After an August visit to see 2Pac at Clinton Correctional Facility in northern New York state, Suge traveled southward to New York City to join Death Row's entourage to the 2nd Annual Source Awards ceremony. Already reputed for strongarm tactics on the Los Angeles rap scene, after giving a brief comment of support for Shakur, Suge used his brief stage time mainly to disparage Sean "Puff Daddy" Combs, CEO of Bad Boy Records, the label then leading New York rap scene. Knight criticized Combs for his habit of ad-libbing on his artists' music as well as making numerous cameo appearances in his artists' music videos. Suge then invited artists seeking the spotlight for themselves to join Death Row. Eventually, Puff recalled that to preempt severe retaliation from his Bad Boy crew, he had promptly confronted Suge, whose reply—that he had meant Jermaine Dupri, of So So Def Recordings, in Atlanta—was politic enough to deescalate the conflict.

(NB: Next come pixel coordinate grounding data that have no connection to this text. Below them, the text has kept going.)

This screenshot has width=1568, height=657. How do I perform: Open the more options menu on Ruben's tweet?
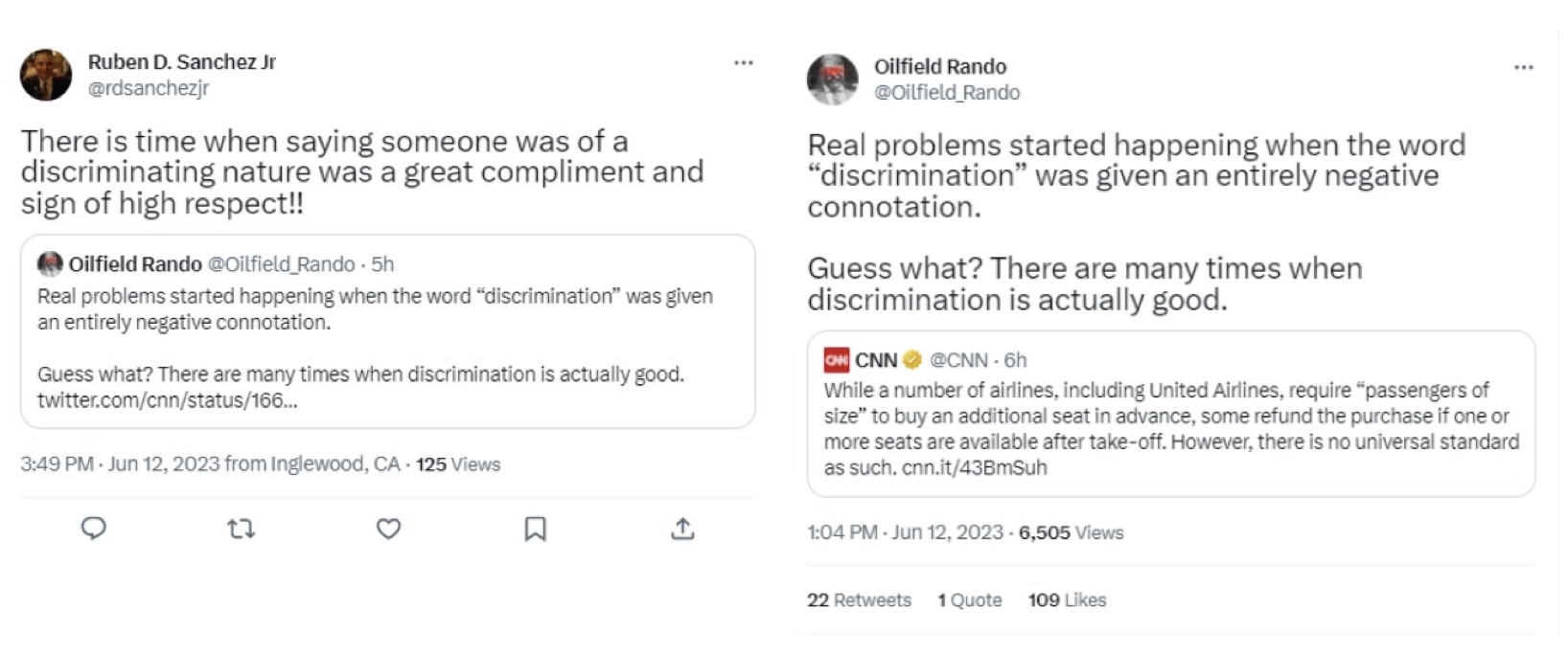(x=745, y=61)
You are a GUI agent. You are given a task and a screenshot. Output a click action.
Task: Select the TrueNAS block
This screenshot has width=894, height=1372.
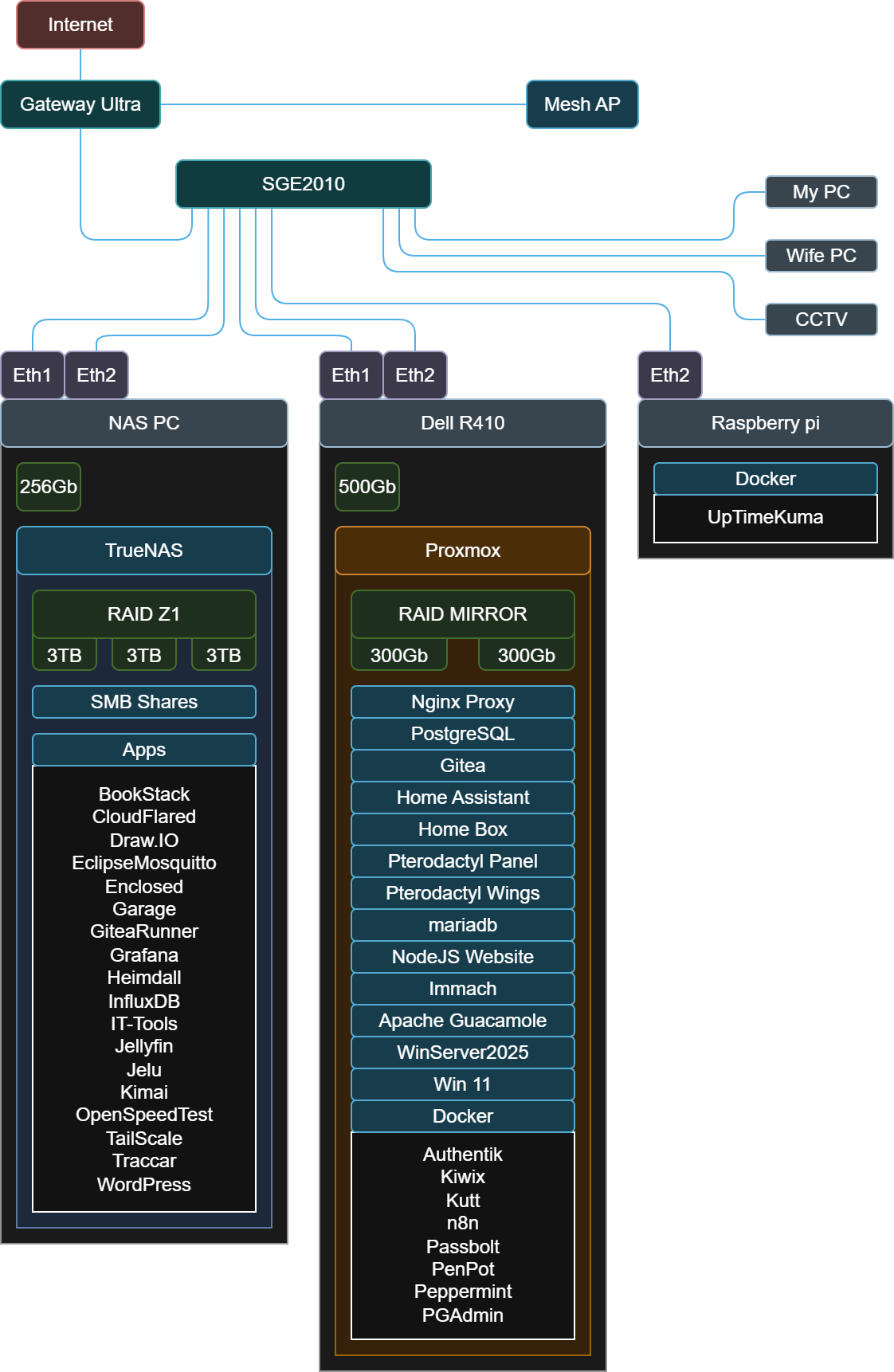[144, 551]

Still, among the fans, the previously diffuse rivalry between America's two mainstream rap scenes had instantly flared already. And while in New York, Suge visited Uptown Records, where Puff, under its founder Andre Harrell, had started in the music business through an internship. Apparently without paying Uptown, Suge obtained the releases of Puff's prime Uptown recruits Jodeci, its producer DeVante Swing, and Mary J. Blige, all then signing with Suge's management company. On September 24, 1995, at Jermaine Dupri's birthday party at the Platinum House nightclub in Atlanta, Georgia, Bad Boy's entourage entered a heated dispute with Suge and Suge's friend Jai Hassan-Jamal "Big Jake" Robles, a Campanella Park Piru Bloods gang member and Death Row bodyguard. According to eyewitnesses, including a Fulton County sheriff working there as a nightclub bouncer, Puff had heatedly disputed with Suge inside the club. Several minutes later, outside the club, Puff's childhood friend and own bodyguard, Anthony "Wolf" Jones was involved in a heated altercation with others that ultimately led to Robles being fatally shot while entering a Limousine. The attorneys of Puff and Jones both denied any involvement by their clients, while Puff's lawyer added that Puff had not even been with his bodyguard that night. Over 20 years later, the case remains officially unresolved, and Jones himself was fatally shot in Atlanta in November 2003 during an altercation with the Black Mafia Family. Yet immediately and persistently, Suge blamed Puff, cementing the enmity between the two bosses, whose two record labels dominated the rap genre's two mainstream centers.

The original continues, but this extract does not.